* _Work required_
Rewrite the entries from the line with "You are a computer-use" to the line with "Instruction: Click the red delete trash icon", swapping "red" for "gray" and changing nothing else.

* _Supplied material_
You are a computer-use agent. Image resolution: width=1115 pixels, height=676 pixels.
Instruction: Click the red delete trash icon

--

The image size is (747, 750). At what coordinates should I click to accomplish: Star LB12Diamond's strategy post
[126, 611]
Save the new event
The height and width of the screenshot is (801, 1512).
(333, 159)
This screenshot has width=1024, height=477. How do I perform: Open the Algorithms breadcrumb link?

---

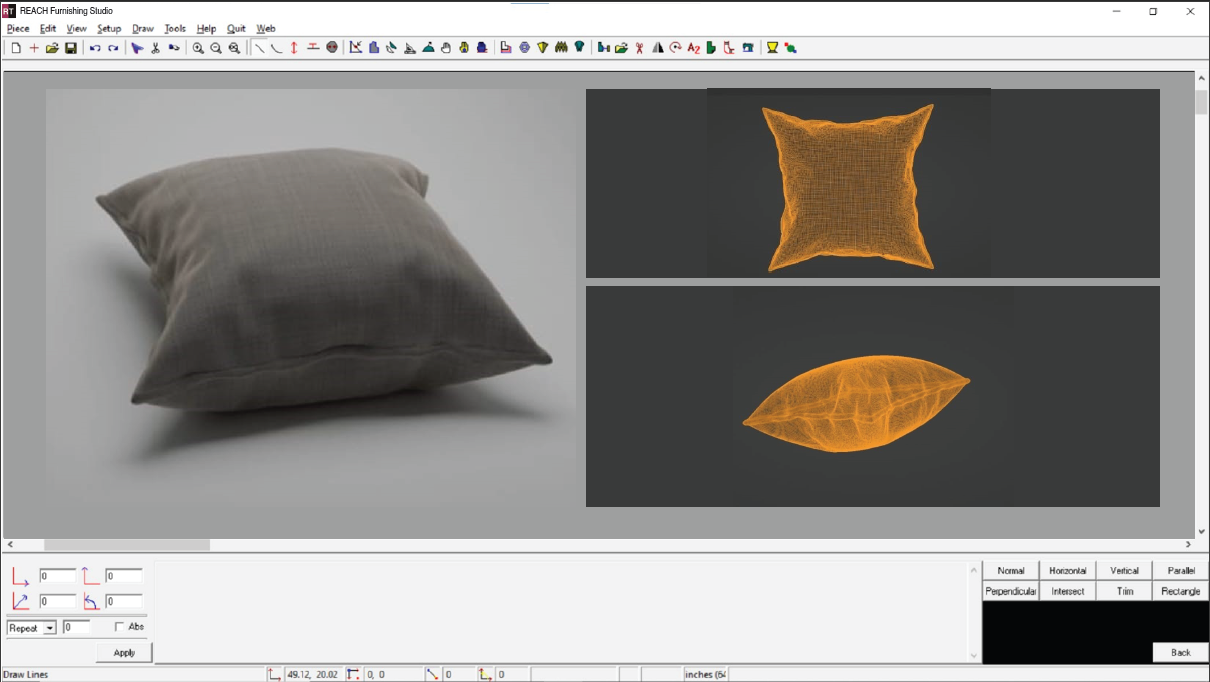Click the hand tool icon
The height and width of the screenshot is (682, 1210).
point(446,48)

* _Output for this exercise_
You are a computer-use agent. Image resolution: width=1115 pixels, height=676 pixels.
Instruction: Click the gray delete trash icon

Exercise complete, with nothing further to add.